### TASKS TO COMPLETE
A. Please retype the passage on fraternities and sororities word for word, from "In the new book" to "because of it.".
B. Answer these questions from the passage on fraternities and sororities:
(i) How high is the peak of Mount Kilimanjaro?
(ii) What percentage of 18- to 22-year-olds report feeling lonely, according to The Lonely Century?
(iii) In the 2020 Foundation for Fraternal Excellence survey, what percentage of alumni respondents were satisfied with the amount of communication from their local chapter?

### GIVEN PASSAGE
****************

Eight years ago this month, I summited Mount Kilimanjaro with two fraternity brothers. The five-day climb was grueling, and when we reached the 19,340-foot peak, it was 40 below and challenging to breathe. The top of the mountain was inhospitable, but our team still took 25 minutes to celebrate and reflect on the climb.
When you complete challenging tasks, it’s important to celebrate and reflect, too. As I look back on our industry’s journey over the last year, I see three key takeaways that give me hope for the future of the fraternal movement.
The value fraternities and sororities provide is more relevant than ever.
In the new book The Lonely Century, Noreena Hertz states that 80 percent of 18- to 22-year-olds report feeling lonely. Social distancing over the past 12 months has reinforced the value a strong social network and true connection brings to one’s life. The friendships, relationships and support structure fraternities and sororities provide add tangible value to members.
Fraternities and sororities provide students an anchor in their community, a place to belong, and a network of peers invested in each other’s personal success. As many college students experience stress, loneliness and depression, fraternities and sororities offer critical connection and a sense of community, and research shows members report higher levels of positive mental health than their unaffiliated peers because of it.
Going quiet during a crisis shows neither confidence nor value in your organization.
Throughout the pandemic, alumni have told us that they are eager to hear how their chapter is weathering this storm and how they can help. When chapters and organizations aren’t sharing updates, some alumni will create their own narrative. Alumni are asking their organizations to share news, plans and progress and to connect them with the chapter they love.
According to the 2020 Foundation for Fraternal Excellence survey conducted by Cygnus Applied Research Inc., only 30 percent of the 128,000 alumni respondents were satisfied with the amount of communication from their local chapter. By launching a mail and digital alumni engagement program designed to share these chapter updates—weaving in important national messages and even findings from recent research on fraternities and sororities—organizations will build a stronger affinity for and drive awareness about their fraternity programs.

****************

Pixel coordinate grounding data
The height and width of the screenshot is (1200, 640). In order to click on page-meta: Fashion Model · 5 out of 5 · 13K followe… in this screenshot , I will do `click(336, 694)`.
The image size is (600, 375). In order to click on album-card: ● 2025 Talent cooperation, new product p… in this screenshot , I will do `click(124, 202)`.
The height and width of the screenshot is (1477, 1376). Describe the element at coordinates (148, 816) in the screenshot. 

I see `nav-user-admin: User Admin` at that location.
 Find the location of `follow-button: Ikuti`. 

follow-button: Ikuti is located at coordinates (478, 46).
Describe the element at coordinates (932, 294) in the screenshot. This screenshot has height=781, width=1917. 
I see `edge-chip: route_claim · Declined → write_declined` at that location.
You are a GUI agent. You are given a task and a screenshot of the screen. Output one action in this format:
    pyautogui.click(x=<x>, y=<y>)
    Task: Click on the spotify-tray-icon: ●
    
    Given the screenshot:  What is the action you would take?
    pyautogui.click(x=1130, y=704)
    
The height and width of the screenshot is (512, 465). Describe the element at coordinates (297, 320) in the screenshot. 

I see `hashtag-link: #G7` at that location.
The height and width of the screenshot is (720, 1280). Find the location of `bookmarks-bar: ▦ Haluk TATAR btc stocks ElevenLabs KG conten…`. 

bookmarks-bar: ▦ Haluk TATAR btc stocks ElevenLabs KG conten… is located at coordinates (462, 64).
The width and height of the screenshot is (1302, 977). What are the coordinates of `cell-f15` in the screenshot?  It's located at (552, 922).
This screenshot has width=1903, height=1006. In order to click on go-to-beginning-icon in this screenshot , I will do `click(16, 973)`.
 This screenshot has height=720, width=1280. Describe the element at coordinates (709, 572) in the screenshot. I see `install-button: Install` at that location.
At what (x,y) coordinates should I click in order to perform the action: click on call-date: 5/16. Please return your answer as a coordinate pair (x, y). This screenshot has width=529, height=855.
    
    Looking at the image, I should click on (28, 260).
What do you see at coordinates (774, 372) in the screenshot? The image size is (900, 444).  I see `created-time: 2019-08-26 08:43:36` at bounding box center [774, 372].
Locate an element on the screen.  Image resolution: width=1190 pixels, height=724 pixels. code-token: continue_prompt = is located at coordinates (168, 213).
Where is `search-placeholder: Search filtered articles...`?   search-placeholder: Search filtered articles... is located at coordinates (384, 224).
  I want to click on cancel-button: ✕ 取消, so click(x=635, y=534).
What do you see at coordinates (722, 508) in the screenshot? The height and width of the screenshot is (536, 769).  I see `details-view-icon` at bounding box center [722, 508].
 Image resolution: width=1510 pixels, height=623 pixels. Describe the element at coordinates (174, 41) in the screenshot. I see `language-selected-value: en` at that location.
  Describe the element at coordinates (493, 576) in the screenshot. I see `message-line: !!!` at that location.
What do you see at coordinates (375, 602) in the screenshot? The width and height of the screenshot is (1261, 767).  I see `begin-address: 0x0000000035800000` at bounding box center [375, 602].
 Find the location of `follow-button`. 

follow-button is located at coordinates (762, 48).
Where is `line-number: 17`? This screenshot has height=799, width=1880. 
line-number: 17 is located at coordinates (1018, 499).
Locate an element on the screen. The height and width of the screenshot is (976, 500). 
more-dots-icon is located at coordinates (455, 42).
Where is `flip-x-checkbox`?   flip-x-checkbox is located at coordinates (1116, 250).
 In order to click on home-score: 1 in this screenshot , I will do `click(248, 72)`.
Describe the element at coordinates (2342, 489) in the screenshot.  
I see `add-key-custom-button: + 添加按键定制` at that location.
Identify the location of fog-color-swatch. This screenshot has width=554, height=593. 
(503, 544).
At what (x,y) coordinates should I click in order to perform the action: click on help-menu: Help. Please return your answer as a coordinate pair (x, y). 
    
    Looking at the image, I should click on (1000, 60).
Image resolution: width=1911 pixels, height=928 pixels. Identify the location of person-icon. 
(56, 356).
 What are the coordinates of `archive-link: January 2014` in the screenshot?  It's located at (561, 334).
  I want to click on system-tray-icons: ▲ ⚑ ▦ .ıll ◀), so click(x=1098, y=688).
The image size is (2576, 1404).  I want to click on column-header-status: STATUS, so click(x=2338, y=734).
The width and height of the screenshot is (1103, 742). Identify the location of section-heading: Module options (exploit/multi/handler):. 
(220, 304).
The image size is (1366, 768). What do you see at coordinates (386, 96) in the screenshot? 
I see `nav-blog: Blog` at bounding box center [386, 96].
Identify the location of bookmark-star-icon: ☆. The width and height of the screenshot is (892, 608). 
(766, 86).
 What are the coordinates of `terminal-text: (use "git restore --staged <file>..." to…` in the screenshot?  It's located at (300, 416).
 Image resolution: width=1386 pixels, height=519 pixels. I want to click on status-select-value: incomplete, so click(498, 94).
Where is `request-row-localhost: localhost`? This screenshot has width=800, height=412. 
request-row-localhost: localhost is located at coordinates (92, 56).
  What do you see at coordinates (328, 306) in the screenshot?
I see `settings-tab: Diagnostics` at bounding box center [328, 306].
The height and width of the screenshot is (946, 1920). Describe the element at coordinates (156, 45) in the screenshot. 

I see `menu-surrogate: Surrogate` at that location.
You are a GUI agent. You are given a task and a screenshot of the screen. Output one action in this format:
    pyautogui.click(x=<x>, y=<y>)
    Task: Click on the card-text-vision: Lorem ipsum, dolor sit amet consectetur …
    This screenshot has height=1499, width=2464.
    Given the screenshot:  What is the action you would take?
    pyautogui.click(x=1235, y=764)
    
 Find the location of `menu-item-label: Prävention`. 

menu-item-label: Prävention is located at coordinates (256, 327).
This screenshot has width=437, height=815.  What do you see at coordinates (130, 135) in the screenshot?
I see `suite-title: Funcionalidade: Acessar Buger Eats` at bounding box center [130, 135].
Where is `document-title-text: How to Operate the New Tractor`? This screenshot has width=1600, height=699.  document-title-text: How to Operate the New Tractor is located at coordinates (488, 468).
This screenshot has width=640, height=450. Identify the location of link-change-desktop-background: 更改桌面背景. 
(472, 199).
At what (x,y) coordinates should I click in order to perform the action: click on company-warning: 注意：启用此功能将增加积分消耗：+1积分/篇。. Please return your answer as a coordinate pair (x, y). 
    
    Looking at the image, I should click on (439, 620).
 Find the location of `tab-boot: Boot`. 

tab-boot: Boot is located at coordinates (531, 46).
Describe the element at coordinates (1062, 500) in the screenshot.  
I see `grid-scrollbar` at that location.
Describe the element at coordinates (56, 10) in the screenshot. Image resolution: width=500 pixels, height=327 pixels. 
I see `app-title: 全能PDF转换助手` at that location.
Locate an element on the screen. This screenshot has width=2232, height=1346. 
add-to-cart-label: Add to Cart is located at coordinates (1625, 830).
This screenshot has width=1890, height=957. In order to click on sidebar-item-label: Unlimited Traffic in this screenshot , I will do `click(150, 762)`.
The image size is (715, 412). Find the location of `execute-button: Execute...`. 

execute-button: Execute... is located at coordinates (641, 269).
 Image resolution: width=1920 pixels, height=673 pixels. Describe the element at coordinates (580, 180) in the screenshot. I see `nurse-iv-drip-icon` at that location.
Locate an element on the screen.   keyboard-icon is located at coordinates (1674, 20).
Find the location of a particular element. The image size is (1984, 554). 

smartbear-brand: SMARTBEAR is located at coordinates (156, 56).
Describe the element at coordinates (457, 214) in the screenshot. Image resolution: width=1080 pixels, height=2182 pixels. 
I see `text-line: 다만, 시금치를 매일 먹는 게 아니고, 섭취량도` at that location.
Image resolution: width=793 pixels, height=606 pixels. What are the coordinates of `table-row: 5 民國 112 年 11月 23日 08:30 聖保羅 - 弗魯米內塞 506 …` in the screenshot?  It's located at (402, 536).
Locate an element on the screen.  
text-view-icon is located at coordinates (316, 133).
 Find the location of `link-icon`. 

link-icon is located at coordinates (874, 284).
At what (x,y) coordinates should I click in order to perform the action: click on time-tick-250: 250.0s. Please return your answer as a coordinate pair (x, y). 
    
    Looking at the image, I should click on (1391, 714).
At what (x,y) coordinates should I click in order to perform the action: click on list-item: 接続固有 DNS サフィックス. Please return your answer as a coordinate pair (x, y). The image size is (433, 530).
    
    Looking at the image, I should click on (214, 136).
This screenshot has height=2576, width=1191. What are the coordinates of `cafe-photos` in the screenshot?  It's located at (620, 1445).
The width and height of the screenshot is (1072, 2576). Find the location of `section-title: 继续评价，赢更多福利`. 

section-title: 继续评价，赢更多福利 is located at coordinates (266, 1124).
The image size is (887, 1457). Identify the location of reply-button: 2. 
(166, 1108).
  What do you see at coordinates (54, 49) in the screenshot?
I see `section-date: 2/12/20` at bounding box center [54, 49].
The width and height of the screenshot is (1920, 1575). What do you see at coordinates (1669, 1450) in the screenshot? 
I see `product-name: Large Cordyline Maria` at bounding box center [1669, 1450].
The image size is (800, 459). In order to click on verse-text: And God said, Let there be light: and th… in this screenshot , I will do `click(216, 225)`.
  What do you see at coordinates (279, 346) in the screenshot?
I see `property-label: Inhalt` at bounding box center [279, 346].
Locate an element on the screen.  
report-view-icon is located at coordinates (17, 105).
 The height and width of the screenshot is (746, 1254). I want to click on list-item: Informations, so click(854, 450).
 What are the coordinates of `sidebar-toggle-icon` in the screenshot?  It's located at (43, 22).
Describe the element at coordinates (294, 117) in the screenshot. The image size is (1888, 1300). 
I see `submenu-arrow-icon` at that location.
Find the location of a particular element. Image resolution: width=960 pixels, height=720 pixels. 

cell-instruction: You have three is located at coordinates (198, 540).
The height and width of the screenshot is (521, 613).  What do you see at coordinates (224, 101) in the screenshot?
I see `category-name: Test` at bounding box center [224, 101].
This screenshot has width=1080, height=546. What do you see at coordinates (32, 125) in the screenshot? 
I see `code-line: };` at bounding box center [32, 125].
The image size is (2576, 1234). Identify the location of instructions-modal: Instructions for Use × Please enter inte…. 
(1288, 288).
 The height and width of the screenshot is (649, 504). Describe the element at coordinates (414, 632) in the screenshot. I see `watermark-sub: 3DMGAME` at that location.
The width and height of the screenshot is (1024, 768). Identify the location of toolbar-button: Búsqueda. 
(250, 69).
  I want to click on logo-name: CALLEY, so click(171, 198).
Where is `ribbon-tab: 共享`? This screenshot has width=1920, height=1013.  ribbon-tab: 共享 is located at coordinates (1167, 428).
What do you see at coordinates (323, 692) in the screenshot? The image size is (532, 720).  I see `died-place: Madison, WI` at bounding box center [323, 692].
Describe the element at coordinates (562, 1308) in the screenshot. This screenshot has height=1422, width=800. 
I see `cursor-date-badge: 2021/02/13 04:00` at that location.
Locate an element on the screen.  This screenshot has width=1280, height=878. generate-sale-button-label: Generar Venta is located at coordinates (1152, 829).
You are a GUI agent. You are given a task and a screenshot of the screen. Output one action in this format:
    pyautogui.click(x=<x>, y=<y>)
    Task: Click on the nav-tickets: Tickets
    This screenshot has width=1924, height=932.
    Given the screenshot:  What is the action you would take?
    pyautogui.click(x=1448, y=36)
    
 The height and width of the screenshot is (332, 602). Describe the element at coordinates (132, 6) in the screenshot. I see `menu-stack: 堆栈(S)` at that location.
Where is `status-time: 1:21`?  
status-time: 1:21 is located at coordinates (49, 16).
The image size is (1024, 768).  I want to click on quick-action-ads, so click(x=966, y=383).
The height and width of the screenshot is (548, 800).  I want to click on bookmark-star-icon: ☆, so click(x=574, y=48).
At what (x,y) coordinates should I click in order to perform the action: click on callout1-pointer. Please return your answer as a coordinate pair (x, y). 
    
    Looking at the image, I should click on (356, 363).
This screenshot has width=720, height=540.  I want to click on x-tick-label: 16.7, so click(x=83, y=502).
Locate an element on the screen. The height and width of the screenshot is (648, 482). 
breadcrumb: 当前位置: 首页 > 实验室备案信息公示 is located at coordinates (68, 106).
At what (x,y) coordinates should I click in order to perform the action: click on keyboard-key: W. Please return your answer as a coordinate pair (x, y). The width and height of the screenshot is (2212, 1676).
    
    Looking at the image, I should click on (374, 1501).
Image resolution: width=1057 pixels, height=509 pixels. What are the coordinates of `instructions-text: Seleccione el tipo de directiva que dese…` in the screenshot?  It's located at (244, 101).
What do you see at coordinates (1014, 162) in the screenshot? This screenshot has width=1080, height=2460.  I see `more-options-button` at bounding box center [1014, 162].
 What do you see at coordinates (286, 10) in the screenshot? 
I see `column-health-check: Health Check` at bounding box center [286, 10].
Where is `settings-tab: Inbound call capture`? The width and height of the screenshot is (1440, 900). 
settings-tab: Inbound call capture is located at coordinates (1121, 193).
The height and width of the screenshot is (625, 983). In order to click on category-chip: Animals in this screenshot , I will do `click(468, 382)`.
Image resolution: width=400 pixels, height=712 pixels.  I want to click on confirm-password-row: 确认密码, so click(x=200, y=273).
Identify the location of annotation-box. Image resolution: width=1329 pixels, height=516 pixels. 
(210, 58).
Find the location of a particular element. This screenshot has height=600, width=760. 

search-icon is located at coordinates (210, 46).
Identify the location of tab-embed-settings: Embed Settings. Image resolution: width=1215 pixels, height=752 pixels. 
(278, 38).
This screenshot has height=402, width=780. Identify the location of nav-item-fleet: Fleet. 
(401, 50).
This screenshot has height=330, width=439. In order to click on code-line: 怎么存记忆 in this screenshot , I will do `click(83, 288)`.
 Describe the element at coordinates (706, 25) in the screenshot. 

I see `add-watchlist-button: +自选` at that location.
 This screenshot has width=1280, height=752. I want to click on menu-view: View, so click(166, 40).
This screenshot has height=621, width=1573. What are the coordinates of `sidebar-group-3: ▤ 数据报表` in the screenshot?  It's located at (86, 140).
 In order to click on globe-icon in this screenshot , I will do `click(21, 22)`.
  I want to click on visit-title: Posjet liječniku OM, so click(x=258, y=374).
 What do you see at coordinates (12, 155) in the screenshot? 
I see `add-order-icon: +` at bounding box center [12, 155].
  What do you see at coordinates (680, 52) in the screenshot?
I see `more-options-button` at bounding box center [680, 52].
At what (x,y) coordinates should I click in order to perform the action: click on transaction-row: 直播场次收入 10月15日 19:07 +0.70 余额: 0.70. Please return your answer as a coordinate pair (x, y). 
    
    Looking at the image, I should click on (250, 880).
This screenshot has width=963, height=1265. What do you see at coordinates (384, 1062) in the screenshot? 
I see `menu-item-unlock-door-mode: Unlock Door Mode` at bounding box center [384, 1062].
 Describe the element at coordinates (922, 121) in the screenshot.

****************

### SOLUTIONS BELOW
A.
In the new book The Lonely Century, Noreena Hertz states that 80 percent of 18- to 22-year-olds report feeling lonely. Social distancing over the past 12 months has reinforced the value a strong social network and true connection brings to one’s life. The friendships, relationships and support structure fraternities and sororities provide add tangible value to members.
Fraternities and sororities provide students an anchor in their community, a place to belong, and a network of peers invested in each other’s personal success. As many college students experience stress, loneliness and depression, fraternities and sororities offer critical connection and a sense of community, and research shows members report higher levels of positive mental health than their unaffiliated peers because of it.

B.
(i) 19,340 feet
(ii) 80 percent
(iii) 30 percent